§ TEXTO DE LEITURA:
/---
Esta terça-feira foram ouvidos pela magistrada dois enfermeiros militares, constituídos arguidos neste caso. Os interrogatórios estão a decorrer depois da PJ Militar ter entregue ao Ministério Público um relatório preliminar, com as primeiras conclusões do caso, que imputa responsabilidades aos três profissionais de saúde.

O bastonário da Ordem dos Médicos, José Manuel Silva, confirmou ontem ao PÚBLICO que já abriu um inquérito disciplinar ao médico em causa há cerca de duas semanas na sequência de um trabalho do programa Sexta às 9, da RTP. Nesse programa, a mãe de Hugo Abreu afirma que o filho foi obrigado a comer terra já depois de entrar em convulsões. “Face às questões levantadas não podia deixar de abrir um inquérito para apurar factualmente o que aconteceu”, justificou o bastonário.

No inquérito penal está a ser investigado o crime de abuso de autoridade por agressão, previsto no Código de Justiça Militar, segundo informação avançada em comunicado esta terça-feira pela Procuradoria-Geral da República (PGR). "As investigações prosseguem, estando em causa suspeitas da prática de crimes de omissão de auxílio (art.º 200.º do Código Penal) e de abuso de autoridade por ofensa à integridade física (art.º 93.º do Código de Justiça de Militar)", lê-se na nota.

Este último crime é punido com uma pena de prisão entre dois a oito anos, que pode ser agravada se a ofensa provocar danos graves na vítima ou até a sua morte. Já a omissão de auxílio tem uma moldura penal bastante mais leve: pena de prisão até um ano ou multa até 120 dias.

Enfermaria montada no campo de tiro

A PGR não diz quais são os crimes especificamente imputados aos dois enfermeiros, que asseguravam o funcionamento da enfermaria de campanha, montada no campo de tiro, para acompanhar o curso de comandos e por onde passaram os dois militares que morreram.
\---
§ INSTRUÇÕES DO EXERCÍCIO:
1) Indique se cada afirmação concorda com o texto de leitura acima, respondendo sim ou não e citando as palavras do texto que o decidem. (a) O bastonário da Ordem dos Médicos abriu o inquérito disciplinar há cerca de duas semanas. (b) A omissão de auxílio é punida com pena de prisão entre dois e oito anos. (c) A PGR indica quais são os crimes especificamente imputados aos dois enfermeiros.
2) Enumere todas as instituições e organizações nomeadas no texto de leitura acima.

§ DADOS REGISTADOS:
/---
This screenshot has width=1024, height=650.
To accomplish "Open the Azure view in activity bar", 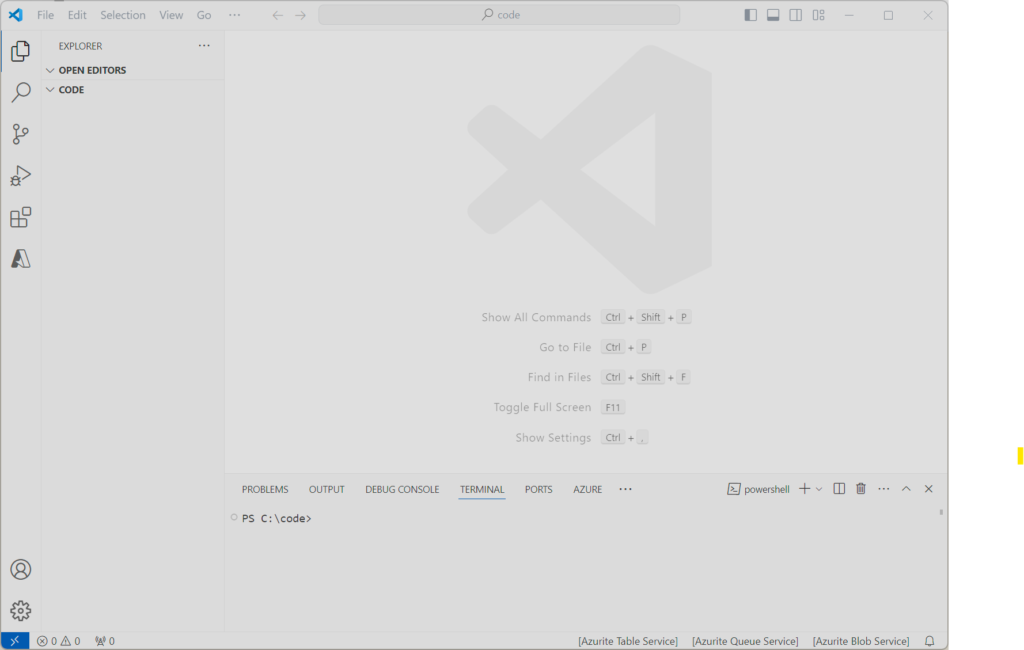I will (20, 259).
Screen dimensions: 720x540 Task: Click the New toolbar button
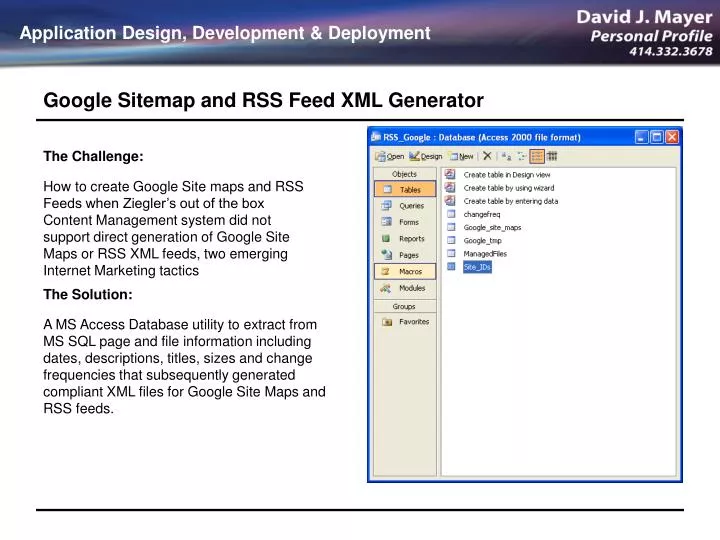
\---
§ RESULTADOS DAS TAREFAS:
1)
(a) Sim: "já abriu um inquérito disciplinar ao médico em causa há cerca de duas semanas".
(b) Não: "Já a omissão de auxílio tem uma moldura penal bastante mais leve: pena de prisão até um ano ou multa até 120 dias."
(c) Não: "A PGR não diz quais são os crimes especificamente imputados aos dois enfermeiros".

2) PJ Militar, Ministério Público, Ordem dos Médicos, PÚBLICO, RTP, Procuradoria-Geral da República (PGR).